WORK ITEM: Each line of the entries below that includes "computer" belongs in your answer.

DATA SUPPLIED:
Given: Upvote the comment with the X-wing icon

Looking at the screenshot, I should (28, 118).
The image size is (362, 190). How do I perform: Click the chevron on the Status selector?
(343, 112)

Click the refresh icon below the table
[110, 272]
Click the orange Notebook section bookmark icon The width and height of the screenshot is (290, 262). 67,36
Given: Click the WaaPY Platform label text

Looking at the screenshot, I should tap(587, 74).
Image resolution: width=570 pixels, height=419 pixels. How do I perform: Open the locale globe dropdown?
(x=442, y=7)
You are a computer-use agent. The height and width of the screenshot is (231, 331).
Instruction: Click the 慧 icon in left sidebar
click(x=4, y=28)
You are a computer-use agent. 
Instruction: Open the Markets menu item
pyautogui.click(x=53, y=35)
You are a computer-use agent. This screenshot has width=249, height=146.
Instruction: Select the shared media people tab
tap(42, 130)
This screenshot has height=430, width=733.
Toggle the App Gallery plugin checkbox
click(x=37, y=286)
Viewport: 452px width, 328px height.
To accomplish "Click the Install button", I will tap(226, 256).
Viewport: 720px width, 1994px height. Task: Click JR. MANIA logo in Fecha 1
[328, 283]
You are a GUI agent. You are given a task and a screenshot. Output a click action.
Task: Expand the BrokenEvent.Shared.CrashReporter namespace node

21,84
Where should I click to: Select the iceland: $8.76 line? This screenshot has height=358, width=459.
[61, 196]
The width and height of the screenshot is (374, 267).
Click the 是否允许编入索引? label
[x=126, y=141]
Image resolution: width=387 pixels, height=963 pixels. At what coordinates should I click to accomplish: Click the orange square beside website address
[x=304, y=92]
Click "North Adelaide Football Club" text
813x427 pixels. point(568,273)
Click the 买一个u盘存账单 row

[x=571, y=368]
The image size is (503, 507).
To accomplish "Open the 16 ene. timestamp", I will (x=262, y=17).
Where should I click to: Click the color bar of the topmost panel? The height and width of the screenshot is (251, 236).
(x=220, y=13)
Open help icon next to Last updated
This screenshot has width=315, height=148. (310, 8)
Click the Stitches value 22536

SOLUTION TO THE EXERCISE:
You are a computer-use agent. The height and width of the screenshot is (231, 331).
You are a computer-use agent. 
You are a computer-use agent. This screenshot has width=249, height=146.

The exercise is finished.